• **Task to complete**
Only lines that contain the word "will" belong in the answer; copy them from the records below.

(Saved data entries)

_ _ _ _

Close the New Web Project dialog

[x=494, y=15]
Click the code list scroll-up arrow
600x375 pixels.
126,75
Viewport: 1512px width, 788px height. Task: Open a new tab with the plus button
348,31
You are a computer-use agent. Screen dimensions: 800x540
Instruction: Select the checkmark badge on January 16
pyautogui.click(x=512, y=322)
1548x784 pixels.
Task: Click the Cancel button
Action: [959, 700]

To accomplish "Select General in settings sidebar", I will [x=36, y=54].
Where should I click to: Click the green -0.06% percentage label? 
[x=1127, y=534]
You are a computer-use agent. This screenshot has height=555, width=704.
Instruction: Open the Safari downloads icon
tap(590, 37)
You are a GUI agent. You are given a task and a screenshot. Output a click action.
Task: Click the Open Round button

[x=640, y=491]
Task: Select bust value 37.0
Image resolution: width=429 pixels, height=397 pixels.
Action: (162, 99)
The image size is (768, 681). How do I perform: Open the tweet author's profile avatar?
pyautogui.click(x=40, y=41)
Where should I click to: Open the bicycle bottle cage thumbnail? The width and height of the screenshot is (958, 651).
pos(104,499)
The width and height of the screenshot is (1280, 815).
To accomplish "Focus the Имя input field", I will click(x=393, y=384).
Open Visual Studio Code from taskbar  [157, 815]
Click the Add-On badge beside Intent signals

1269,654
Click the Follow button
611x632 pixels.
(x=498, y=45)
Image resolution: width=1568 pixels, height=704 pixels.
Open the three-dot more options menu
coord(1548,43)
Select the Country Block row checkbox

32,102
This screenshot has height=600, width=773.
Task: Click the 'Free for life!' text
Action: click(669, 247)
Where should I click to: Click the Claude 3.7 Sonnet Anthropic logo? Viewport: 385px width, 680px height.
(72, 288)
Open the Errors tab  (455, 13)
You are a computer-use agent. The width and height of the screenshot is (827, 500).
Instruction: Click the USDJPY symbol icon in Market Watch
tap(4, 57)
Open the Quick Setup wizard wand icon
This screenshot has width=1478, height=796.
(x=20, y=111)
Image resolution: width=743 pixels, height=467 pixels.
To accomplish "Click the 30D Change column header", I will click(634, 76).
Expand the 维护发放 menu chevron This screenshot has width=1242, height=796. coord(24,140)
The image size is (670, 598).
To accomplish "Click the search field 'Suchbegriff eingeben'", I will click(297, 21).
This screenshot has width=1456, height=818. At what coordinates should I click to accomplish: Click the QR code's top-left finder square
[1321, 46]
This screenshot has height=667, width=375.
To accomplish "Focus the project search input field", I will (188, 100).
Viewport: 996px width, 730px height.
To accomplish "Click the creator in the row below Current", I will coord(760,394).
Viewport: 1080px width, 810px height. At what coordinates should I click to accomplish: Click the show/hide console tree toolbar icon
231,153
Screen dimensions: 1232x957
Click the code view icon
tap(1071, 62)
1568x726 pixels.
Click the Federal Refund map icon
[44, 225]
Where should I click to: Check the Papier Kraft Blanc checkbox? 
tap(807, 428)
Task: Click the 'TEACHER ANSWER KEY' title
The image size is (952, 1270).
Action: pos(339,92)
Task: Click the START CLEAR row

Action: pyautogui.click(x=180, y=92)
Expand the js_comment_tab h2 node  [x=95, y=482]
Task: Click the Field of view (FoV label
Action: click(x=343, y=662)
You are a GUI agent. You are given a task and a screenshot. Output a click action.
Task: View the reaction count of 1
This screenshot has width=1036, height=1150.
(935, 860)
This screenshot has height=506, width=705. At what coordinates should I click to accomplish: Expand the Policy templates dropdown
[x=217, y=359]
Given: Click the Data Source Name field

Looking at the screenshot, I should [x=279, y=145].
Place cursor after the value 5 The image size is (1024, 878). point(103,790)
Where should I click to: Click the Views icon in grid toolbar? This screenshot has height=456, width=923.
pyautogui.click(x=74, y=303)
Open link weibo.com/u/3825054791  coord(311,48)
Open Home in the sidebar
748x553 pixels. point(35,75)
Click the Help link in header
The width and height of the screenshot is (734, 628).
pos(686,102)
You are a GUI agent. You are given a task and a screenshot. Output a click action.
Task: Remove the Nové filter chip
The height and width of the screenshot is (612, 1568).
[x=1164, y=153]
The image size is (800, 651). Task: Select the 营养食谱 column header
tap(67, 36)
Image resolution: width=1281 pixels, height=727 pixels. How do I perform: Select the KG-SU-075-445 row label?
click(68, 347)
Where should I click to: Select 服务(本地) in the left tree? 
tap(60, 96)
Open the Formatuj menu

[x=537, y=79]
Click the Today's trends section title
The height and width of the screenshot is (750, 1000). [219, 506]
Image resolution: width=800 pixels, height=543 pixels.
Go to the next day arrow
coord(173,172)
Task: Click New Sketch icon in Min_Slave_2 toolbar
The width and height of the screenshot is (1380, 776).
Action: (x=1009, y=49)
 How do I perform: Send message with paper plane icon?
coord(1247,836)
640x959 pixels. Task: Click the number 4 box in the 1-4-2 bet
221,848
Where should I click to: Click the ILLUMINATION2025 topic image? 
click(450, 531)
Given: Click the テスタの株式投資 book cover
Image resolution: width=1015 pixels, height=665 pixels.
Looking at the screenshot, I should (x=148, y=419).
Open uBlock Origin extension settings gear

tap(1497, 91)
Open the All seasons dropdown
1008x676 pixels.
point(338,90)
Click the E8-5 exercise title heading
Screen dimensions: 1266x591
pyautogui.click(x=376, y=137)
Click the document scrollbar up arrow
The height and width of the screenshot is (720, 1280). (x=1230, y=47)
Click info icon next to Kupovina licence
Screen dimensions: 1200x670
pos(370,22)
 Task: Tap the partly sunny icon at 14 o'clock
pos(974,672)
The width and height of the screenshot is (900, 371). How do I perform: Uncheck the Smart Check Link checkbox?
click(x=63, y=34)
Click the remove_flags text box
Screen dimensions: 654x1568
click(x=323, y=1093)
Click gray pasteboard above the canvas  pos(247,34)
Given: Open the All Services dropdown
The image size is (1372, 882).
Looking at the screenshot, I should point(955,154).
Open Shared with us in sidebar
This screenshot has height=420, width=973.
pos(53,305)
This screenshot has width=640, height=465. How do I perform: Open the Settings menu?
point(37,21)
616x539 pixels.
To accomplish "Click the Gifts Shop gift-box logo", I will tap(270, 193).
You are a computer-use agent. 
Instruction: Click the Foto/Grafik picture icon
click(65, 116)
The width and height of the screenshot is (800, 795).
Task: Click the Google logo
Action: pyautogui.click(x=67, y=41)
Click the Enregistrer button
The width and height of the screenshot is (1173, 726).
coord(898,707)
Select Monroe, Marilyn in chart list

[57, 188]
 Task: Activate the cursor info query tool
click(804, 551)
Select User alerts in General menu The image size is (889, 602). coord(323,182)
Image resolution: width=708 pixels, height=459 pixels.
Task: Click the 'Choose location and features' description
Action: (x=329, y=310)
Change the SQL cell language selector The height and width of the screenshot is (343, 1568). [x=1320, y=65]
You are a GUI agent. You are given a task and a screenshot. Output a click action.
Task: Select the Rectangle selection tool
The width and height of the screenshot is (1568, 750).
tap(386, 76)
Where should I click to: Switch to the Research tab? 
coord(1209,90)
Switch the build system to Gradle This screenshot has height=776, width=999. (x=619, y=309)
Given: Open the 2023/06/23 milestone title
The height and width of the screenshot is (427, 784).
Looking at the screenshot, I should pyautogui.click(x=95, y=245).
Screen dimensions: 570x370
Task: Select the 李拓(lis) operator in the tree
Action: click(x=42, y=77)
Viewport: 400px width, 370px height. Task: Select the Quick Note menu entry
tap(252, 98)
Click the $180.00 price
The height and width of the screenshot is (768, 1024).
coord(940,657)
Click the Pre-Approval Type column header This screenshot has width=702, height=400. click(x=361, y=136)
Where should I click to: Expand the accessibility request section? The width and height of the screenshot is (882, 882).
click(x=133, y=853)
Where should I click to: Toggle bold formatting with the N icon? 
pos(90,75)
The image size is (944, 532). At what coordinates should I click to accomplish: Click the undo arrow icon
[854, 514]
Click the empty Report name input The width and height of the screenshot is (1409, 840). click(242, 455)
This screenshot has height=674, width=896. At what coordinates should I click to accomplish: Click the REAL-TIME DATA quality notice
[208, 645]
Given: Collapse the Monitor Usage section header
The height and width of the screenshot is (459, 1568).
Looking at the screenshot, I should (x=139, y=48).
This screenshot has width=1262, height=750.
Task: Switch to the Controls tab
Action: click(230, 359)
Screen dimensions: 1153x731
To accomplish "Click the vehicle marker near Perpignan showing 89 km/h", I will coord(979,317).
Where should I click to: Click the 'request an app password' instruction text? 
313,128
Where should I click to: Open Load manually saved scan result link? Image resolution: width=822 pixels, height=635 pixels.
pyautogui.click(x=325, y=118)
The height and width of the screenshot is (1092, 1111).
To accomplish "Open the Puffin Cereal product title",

_ _ _ _

• **Output for this exercise**
To accomplish "Select General in settings sidebar", I will [x=36, y=54].
To accomplish "Focus the Имя input field", I will click(x=393, y=384).
To accomplish "Click the 30D Change column header", I will click(634, 76).
To accomplish "Click the search field 'Suchbegriff eingeben'", I will click(297, 21).
To accomplish "Focus the project search input field", I will (188, 100).
To accomplish "Click the creator in the row below Current", I will coord(760,394).
To accomplish "Click the Gifts Shop gift-box logo", I will tap(270, 193).
To accomplish "Click the vehicle marker near Perpignan showing 89 km/h", I will coord(979,317).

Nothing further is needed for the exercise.